Mexican Chocolate Pound Cake Recipe - Food.com (13)

  1. The recipe asks for Mexican unsweetened cocoa powder. I only find Mexican cocoa powder for hot chocolate. Is this the same? If not what brand do you use and where can it be purchased?

    glk1256

Advertisem*nt

Reviews

  1. Great pound cake with a hint of cinnamon. The consistency is something between a brownie and a cake.I cut the recipe in half and baked it in a loaf pan. Mine took 68 minutes at 350. I also made it lower-fat by cutting the butter in half and adding back the same amount of applesauce. The cake is so dense and rich that no one would guess it was lower in fat.

    CookinDiva

  2. This recipe works very good with cannabis butter. And I used dark cocoa for half of the cocoa. It came out wonderful. Thanks this is a keeper.

    teresa.simpson30

  3. Forgive me if my review comes up several times... Whoops! I'm frightfully low tech, as young as I am. Bwahaha!!! Okay. I made it again... and, wouldn't you know it? I forgot 1/2 cup of the flour. T_T This might have been a happy accident though. Last time I made it it took long to cook, but it ended up dry. This time, it also took long to cook... but the crumb was light (Deceptively light... like a blimp masquerading as a pigeon...) and moist. Holy cow! Yeah, this is now officially a favorite. Thank you from the bottom of our Corazones Mexicanos!

    ToxicTeacaakes

  4. This is a KEEPER!!! Cut the recipe in half, and used Smart Balance w/ EggBeaters to lower the fat and cholesterol. Also only used about 1 cup of sugars. Batter seemed thin, but it baked up nice and light. Perfect base for seasonal berries topped w/ lemon cream. YUMMY!! Thanks for sharing.

    ChefMei

  5. This is an incredible cake with complex flavors. I made two 9x5 loaves, and they took 48 minutes to bake at 350 degrees.When you first take a bite, the cinnamon comes through, warm and homey.

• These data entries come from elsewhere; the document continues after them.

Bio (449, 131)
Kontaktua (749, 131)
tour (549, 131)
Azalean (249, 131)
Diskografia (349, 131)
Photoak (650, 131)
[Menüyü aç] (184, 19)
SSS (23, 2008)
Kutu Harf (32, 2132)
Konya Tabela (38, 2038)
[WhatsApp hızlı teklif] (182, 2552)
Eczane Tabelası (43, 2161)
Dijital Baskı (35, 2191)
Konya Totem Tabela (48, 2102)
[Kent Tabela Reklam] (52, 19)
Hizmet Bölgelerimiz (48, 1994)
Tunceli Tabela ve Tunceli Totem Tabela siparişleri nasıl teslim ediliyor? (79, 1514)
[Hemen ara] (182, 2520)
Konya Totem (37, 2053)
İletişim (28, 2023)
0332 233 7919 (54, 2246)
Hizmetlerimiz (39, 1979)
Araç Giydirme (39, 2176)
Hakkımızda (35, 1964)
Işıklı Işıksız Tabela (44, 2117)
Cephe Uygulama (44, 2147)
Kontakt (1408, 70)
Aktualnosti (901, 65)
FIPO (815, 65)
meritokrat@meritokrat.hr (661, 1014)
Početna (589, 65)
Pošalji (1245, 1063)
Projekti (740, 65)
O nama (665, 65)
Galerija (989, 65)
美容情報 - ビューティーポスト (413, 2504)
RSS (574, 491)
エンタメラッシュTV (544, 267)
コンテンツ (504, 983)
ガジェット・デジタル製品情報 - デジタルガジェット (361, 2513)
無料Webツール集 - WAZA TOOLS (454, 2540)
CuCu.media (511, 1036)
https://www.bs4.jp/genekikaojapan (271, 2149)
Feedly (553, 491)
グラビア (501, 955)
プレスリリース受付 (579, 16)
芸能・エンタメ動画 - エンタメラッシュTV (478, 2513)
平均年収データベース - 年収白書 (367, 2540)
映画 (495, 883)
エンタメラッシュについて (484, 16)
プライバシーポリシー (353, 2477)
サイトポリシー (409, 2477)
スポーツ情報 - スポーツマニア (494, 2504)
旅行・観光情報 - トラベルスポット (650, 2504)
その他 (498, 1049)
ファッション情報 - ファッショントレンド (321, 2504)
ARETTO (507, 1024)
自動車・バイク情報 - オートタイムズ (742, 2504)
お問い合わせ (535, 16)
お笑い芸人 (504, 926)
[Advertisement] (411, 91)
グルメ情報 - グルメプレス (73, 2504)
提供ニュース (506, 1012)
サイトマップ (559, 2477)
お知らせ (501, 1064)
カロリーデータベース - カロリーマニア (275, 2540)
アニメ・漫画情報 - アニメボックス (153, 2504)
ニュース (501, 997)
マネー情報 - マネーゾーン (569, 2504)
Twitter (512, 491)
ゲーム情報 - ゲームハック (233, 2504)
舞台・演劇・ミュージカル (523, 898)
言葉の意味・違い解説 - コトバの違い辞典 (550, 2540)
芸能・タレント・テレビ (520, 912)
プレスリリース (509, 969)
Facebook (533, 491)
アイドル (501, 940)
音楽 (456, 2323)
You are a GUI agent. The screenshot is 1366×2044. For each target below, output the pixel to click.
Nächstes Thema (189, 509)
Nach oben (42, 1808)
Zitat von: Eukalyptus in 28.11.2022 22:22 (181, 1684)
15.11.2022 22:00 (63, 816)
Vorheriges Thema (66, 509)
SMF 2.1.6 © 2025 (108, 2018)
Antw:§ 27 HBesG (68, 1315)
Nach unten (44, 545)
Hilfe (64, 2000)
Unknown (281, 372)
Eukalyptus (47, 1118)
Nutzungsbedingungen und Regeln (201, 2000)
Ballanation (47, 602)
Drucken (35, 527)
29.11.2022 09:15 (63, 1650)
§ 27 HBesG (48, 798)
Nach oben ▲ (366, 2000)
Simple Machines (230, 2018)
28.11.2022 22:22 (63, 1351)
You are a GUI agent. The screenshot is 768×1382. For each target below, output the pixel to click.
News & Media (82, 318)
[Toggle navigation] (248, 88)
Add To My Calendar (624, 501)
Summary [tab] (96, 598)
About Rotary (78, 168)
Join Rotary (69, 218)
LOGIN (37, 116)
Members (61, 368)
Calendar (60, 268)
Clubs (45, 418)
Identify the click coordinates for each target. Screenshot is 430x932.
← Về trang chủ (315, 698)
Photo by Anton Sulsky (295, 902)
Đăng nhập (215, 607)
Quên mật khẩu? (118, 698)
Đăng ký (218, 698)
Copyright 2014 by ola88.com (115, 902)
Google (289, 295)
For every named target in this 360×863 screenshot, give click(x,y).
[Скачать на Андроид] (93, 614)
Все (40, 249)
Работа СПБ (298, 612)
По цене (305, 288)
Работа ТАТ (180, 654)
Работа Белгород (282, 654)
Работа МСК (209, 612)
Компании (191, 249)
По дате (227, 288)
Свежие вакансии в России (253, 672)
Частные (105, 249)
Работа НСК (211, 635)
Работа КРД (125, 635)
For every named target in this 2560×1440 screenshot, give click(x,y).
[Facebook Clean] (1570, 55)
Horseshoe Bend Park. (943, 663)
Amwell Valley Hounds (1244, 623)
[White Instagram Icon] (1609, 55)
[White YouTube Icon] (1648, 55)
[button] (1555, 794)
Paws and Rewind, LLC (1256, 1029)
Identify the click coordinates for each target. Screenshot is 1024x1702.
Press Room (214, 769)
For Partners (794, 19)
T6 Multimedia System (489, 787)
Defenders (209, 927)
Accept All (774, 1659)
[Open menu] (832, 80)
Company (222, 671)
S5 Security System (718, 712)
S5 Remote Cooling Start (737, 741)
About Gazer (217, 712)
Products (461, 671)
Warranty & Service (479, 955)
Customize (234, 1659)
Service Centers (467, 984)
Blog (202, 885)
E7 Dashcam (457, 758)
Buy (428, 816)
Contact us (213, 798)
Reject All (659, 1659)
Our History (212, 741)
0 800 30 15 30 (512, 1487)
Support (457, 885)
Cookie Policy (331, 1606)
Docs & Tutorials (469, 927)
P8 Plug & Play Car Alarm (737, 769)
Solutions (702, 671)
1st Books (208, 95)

Then, the rich chocolate and coffee flavors emerge. I served this with a scoop of butter pecan ice cream as part of my Cinco de Mayo menu. It's a snap to make with a mixer, and will become a welcome part of my dessert indulgences! Thank you!

    FireRaven

see 20 more reviews

Advertisem*nt

RECIPE SUBMITTED BY

Charmie777

United States

  • 130 Followers
  • 308 Recipes
  • 24 Tweaks

Advertisem*nt

Advertisem*nt

Advertisem*nt

YOU'LL ALSO LOVE

How to Peel Peaches, 3 Ways

27 Healthy Lunches for Kids

20 Icelandic Recipes

20 Cambodian Recipes to Try at Home

View All Recipes

Mexican Chocolate Pound Cake Recipe  - Food.com (2024)
Top Articles
Latest Posts
Article information

Author: Madonna Wisozk

Last Updated:

Views: 6001

Rating: 4.8 / 5 (68 voted)

Reviews: 83% of readers found this page helpful

Author information

Name: Madonna Wisozk

Birthday: 2001-02-23

Address: 656 Gerhold Summit, Sidneyberg, FL 78179-2512

Phone: +6742282696652

Job: Customer Banking Liaison

Hobby: Flower arranging, Yo-yoing, Tai chi, Rowing, Macrame, Urban exploration, Knife making

Introduction: My name is Madonna Wisozk, I am a attractive, healthy, thoughtful, faithful, open, vivacious, zany person who loves writing and wants to share my knowledge and understanding with you.